After not commenting last week on same-sex marriage, Republican Rep. Joe Heck reiterated his position during a television appearance on Monday. He's against it.
"I believe marriage is between a man and a woman," Heck said on the "Face to Face" show.
Even as he made headlines by coming out in favor of legalizing gay marriage, President Barack Obama noted the decision should be left to individual states. Heck said he was comfortable with the 2000 and 2002 votes by Nevadans that amended the state constitution to say "only a marriage between a male and female person shall be recognized and given effect in this state."
"I believe the people of the state of Nevada have made the decision," Heck said.

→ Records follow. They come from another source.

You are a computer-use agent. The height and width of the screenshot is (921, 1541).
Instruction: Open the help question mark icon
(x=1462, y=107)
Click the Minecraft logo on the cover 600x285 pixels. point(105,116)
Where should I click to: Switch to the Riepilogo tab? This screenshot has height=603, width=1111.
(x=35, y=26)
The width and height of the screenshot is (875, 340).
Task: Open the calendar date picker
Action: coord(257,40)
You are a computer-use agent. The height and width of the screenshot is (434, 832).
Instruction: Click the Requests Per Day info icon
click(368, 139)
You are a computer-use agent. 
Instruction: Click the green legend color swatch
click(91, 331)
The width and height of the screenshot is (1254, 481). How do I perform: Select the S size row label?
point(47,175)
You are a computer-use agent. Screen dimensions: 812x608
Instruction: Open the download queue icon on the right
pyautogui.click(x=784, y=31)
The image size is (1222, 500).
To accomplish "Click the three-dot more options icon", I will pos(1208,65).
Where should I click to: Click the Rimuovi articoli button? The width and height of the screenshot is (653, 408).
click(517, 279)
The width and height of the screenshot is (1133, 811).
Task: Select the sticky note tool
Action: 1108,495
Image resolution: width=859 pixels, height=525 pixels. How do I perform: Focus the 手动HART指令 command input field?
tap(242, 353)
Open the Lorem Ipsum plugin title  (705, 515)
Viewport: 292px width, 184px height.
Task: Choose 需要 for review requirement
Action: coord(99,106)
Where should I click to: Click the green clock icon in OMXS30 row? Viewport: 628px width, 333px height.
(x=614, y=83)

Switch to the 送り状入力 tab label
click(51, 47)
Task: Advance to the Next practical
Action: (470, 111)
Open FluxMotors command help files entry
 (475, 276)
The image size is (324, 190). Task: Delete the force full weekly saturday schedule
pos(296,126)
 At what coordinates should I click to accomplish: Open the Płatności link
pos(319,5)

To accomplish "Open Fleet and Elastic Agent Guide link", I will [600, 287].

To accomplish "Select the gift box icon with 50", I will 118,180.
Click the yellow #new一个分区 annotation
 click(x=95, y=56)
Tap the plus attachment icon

Asked by interviewer Jon Ralston if it hurts anybody for members of the same sex to get married, Heck said "it is not hurting anyone," but "it is my personal belief" against the practice.
Nevada does have a domestic partnership law that conveys nearly all the legal rights of marriage, such as hospital visitation and power of attorney, but Heck indicated he would not go beyond that to recognize a same-sex relationship in the same way as "traditional marriage."
After an initial wave of publicity surrounding Obama's announcement, the issue seems to have settled as analysts try to divine what if any impact gay marriage may have on federal elections this fall.
In the meantime, Republicans including Heck are eager to get back to talking about the economy, an issue they believe can make inroads against Obama's re-election bid.
On a telephone call with reporters this morning, Heck said he believed Obama chose to talk about gay marriage last week in a "desperate" attempt "to make the election about something else."